MiR-182-5p: a novel biomarker in the treatment of depression in CSDS-induced mice
Ya-Bin Zheng, Xiao-Ming Sheng, Xiang Jin, Wei Guan- Pharmacology (medical)
- Psychiatry and Mental health
- Pharmacology
Abstract
Background
Depression is a neuropsychiatric disease with high disability rate and mainly caused by the chronic stresses or genetic factors. There is increasing evidences that miRNAs play a critical role in the pathogenesis of depression. However, the underlying molecular mechanism for the pathophysiology of depression of miRNA remains entirely unclear so far.
Methods
We first established a Chronic Social Defeat Stress (CSDS) mice model of depression, and depression-like behaviors of mice were evaluated by a series of behavioral tests. Next, we detected several abundantly expressive miRNAs that had been suggested to be involved in depression in previous reports and found miR-182-5p was selected as a candidate for analysis in the hippocampus, then western blotting and immunofluorescence were used together to examine whether AAV-siR-182-5p treatment alleviated chronic stress-induced decrease in hippocampal Akt/GSK3β/CREB signaling pathway and increase in neurogenesis impairment and neuroinflammation. Furthermore, cAMP-response element binding protein (CREB) inhibitor was adopted to examine if blockade of Akt/GSK3β/CREB signaling pathway abolished the antidepressant actions of AAV-siR-182-5p in mice.

======

EXERCISE SET
A) In the miR-182-5p abstract, what mouse model of depression did the researchers establish first?
B) Pick up the miR-182-5p abstract after its last sentence and keep writing it.

======

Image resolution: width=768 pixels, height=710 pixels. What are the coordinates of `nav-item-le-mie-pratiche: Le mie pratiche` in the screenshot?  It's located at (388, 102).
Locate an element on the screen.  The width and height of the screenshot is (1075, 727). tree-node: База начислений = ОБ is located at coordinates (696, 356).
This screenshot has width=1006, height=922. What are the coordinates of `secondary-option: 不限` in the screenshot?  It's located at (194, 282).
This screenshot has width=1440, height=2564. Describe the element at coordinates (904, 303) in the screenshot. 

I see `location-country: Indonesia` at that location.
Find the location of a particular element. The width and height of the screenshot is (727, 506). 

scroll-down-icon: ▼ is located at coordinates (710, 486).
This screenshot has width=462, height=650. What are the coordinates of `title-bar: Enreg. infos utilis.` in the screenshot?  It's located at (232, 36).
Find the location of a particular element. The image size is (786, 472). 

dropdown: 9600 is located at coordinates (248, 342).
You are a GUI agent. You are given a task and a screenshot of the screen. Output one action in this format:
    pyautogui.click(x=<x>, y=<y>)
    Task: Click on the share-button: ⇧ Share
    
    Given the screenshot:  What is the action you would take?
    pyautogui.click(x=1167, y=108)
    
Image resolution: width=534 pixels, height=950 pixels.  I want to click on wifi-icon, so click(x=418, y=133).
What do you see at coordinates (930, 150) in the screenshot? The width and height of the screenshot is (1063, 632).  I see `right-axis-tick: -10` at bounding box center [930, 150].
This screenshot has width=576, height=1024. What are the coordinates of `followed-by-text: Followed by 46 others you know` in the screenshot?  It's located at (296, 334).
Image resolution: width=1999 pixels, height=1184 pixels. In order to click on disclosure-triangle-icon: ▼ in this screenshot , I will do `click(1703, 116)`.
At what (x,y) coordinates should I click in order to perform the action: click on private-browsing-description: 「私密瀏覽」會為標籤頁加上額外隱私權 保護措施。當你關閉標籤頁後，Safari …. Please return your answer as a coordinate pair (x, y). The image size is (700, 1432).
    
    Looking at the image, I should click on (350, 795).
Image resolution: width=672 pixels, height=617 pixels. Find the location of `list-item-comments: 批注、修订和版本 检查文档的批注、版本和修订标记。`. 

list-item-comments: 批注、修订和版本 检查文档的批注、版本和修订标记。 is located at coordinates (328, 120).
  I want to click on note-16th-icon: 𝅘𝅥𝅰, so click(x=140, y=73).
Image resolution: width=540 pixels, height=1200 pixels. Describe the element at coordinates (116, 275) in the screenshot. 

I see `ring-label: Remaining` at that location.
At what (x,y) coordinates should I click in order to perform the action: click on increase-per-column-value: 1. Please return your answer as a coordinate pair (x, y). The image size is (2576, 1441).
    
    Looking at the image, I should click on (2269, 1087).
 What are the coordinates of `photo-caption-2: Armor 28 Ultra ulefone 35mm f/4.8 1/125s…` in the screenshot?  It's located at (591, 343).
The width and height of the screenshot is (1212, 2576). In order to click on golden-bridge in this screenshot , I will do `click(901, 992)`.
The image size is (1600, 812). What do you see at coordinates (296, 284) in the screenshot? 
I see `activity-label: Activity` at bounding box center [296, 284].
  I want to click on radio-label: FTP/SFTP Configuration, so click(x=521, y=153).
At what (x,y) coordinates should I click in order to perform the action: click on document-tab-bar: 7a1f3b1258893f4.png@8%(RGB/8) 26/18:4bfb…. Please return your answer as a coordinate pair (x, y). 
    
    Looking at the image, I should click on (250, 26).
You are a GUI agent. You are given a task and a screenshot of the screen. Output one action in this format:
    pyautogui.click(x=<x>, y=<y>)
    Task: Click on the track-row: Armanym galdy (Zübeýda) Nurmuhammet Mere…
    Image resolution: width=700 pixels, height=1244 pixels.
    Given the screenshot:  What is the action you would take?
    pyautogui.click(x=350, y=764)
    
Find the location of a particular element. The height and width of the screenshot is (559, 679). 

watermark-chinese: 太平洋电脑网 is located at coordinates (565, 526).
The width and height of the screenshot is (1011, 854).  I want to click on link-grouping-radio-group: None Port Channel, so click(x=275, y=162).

======

RESPONSES TO THE EXERCISE
A) A Chronic Social Defeat Stress (CSDS) mouse model of depression.

B)
Results
Knock-down of miR-182-5p alleviated depression-like behaviors and impaired neurogenesis of CSDS-induced mice. Intriguingly, the usage of agomiR-182-5p, produced significant increases in immobility times and aggravated neuronal neurogenesis damage of mice. More importantly, it suggested that the 666-15 blocked the reversal effects of AAV-siR-182-5p on the CSDS-induced depressive-like behaviors in the behavioral testing and the neuronal neurogenesis within hippocampus of mice.
Conclusions
These findings indicated that hippocampal miR-182-5p/Akt/GSK3β/CREB signaling pathway participated in the pathogenesis of depression, itmight be given more opportunities for new drug developments based on the miRNA target in the clinic.